**Quoted passage**
****************
This article originally appeared in Healthcare Business Today, and is republished here with permission.
Enforcement against health care fraud has been a top priority for the U.S. government for decades. Over time, various trends emerge that reflect government priorities and also realities of a changing health care business. Those trends can have hidden consequences. Here are three trends everyone is talking about, and some not-so-obvious implications of each:
We’ll start with the obvious: it is a priority of the U.S. government to enforce against entities who took improper advantage of the Paycheck Protection Program (PPP) during COVID-19, such as by falsely certifying a need for PPP funds, double-dipping (receiving funds from multiple relief programs to pay the same expenses), or mis-spending the money received.
****************
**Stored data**
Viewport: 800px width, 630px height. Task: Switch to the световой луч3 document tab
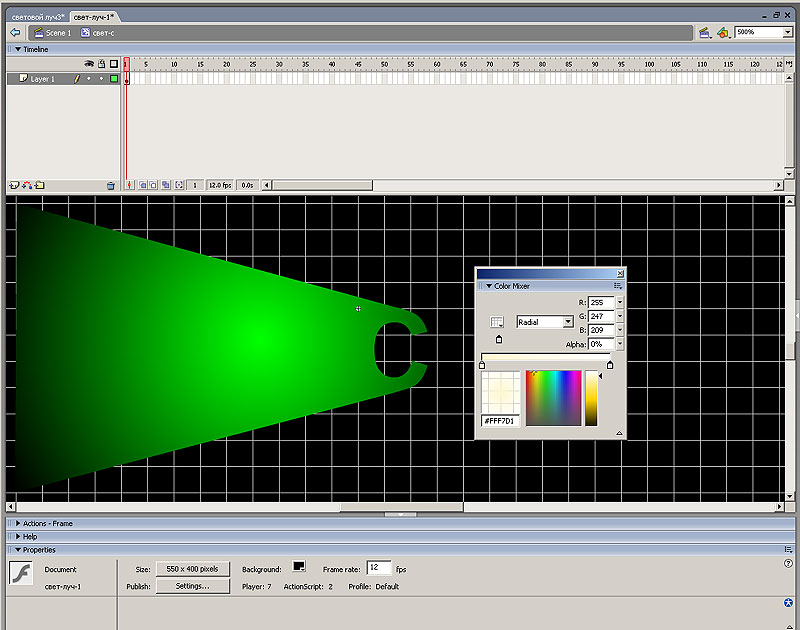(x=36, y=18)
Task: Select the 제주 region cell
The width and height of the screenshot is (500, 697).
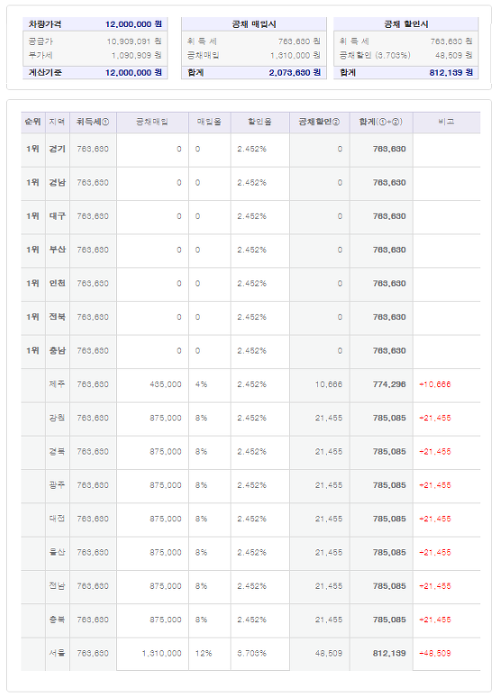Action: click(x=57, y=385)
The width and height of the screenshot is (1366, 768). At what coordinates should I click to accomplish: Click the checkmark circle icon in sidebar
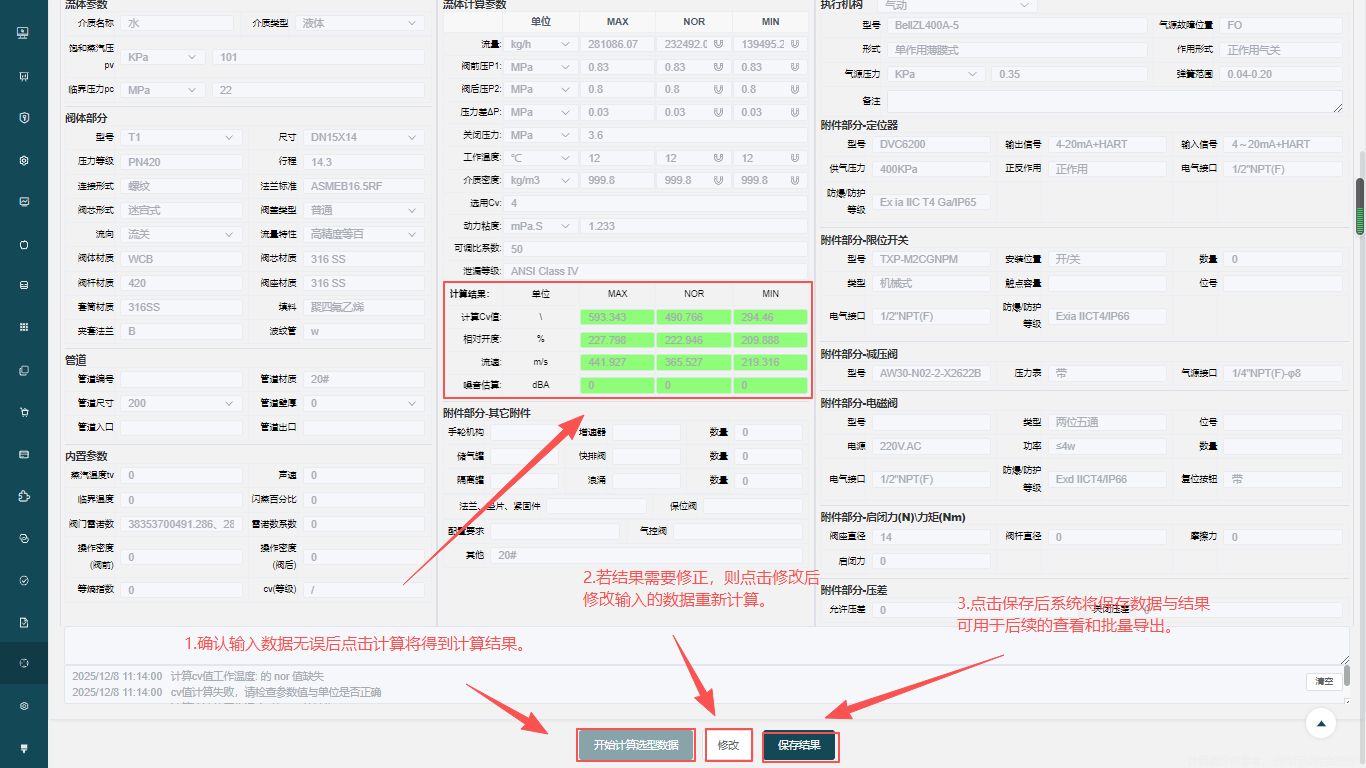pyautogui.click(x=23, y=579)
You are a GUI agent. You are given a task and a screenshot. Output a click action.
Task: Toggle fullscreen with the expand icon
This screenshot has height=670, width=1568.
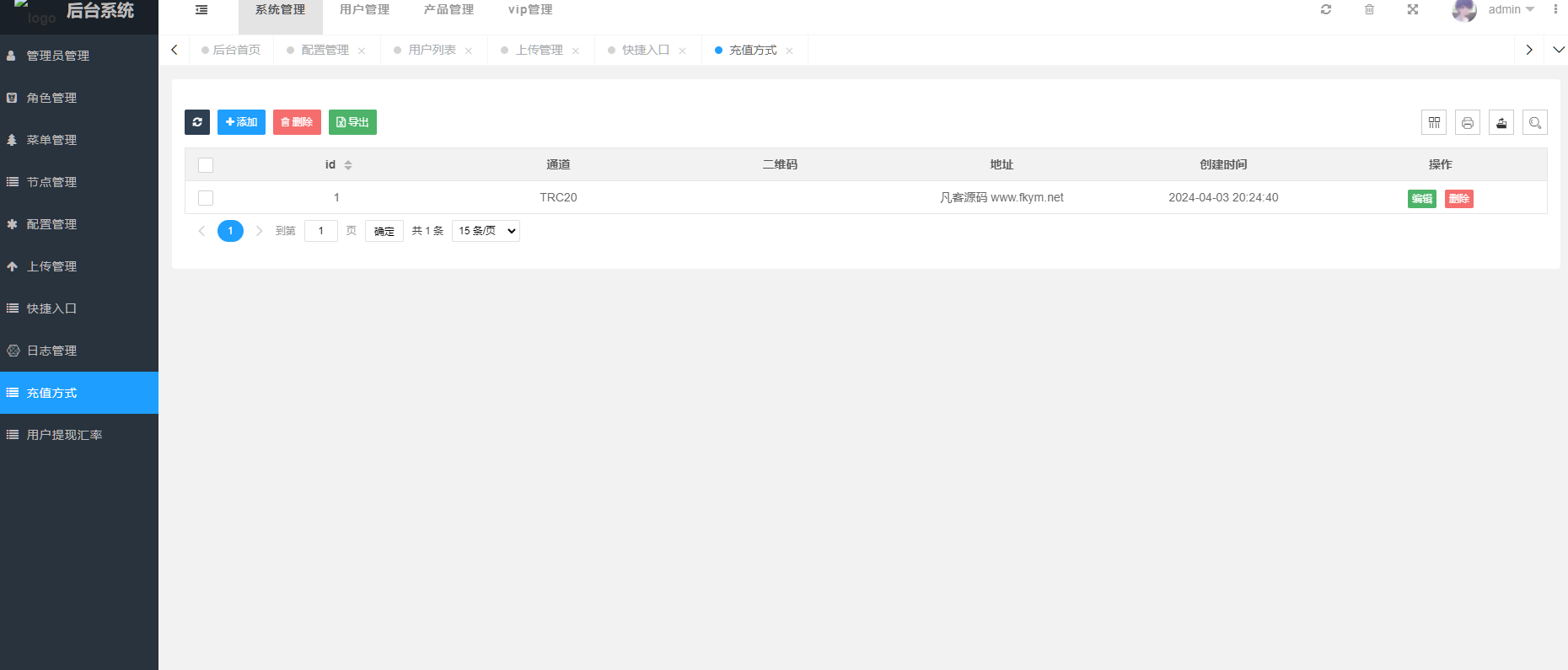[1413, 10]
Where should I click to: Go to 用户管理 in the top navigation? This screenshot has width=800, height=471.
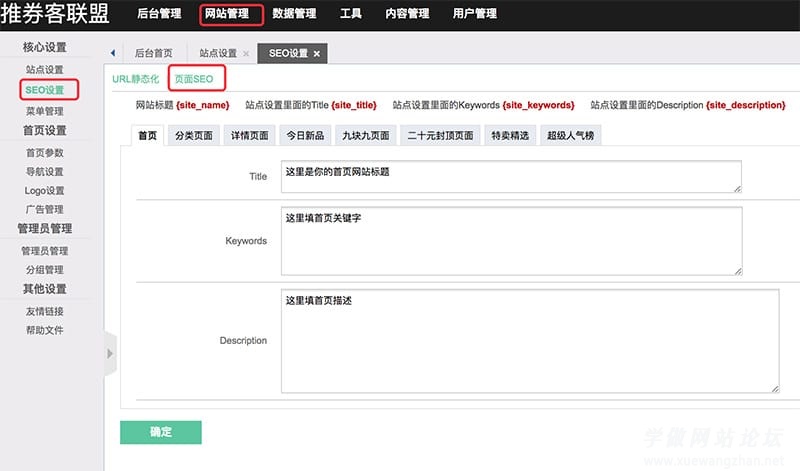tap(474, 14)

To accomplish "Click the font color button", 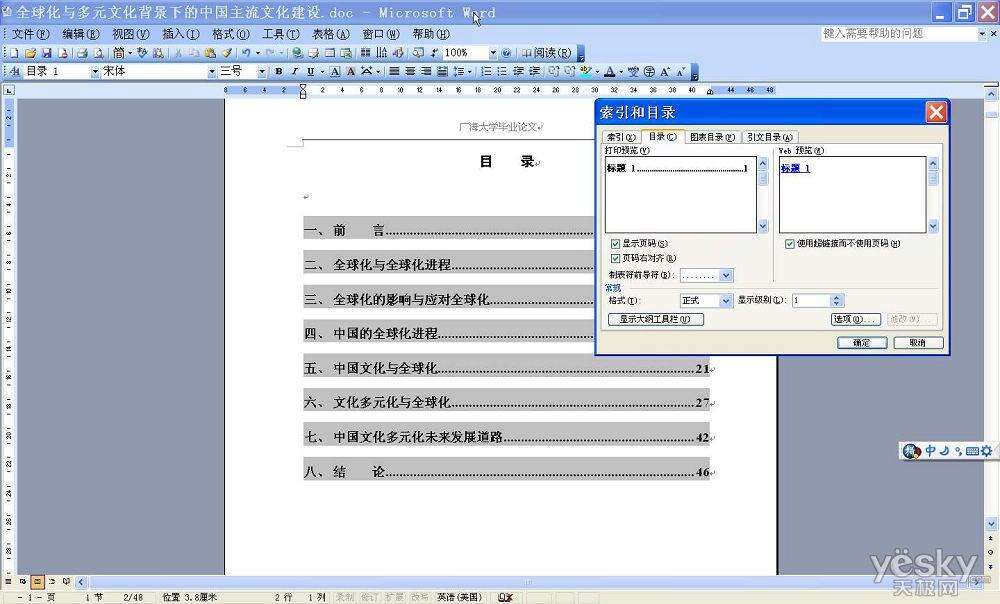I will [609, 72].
****************
**Assignment 1**
In the article on health care fraud enforcement, what does "double-dipping" mean?
**Assignment 2**
Continue the article on health care fraud enforcement from its last sentence.

**Final answer 1**
Receiving funds from multiple relief programs to pay the same expenses.

**Final answer 2**
But a less obvious trend we expect to emerge is PPP fraud as an add-on claim to various other fraud actions. The PPP application requires each applicant to certify that, “The Applicant is not engaged in any activity that is illegal under federal, state or local law.” PPP Borrower Application. Therefore, for instance, if an entity accused of violating the False Claims Act received PPP funds, we expect to see government enforcers and relators (whistleblowers) include add-on claims that the entity committed fraud in its certification pursuant to a PPP application that the entity was “not engaged in any activity that is illegal under federal, state or local law.” This means that the treble damages (read: 3x damages) sought in a False Claims Act case would not just be for whatever damages were allegedly incurred in Medicare funds (as per the usual case) but also PPP funds received, and attendant penalties per each “false” PPP submission as well.
As this community knows well, the telehealth industry has experienced rapid growth over the last year and a half. Already a focus of growing government attention prior to COVID-19, certain practices continue to be obvious magnets of government attention. Look only to recent criminal charges brought against multiple telemedicine executives who, as reported by the Department of Justice, allegedly “paid doctors and nurse practitioners to order unnecessary durable medical equipment, genetic and other diagnostic testing, and pain medications, either without any patient interaction or with only a brief telephonic conversation with patients they had never met or seen.” DOJ Press Release.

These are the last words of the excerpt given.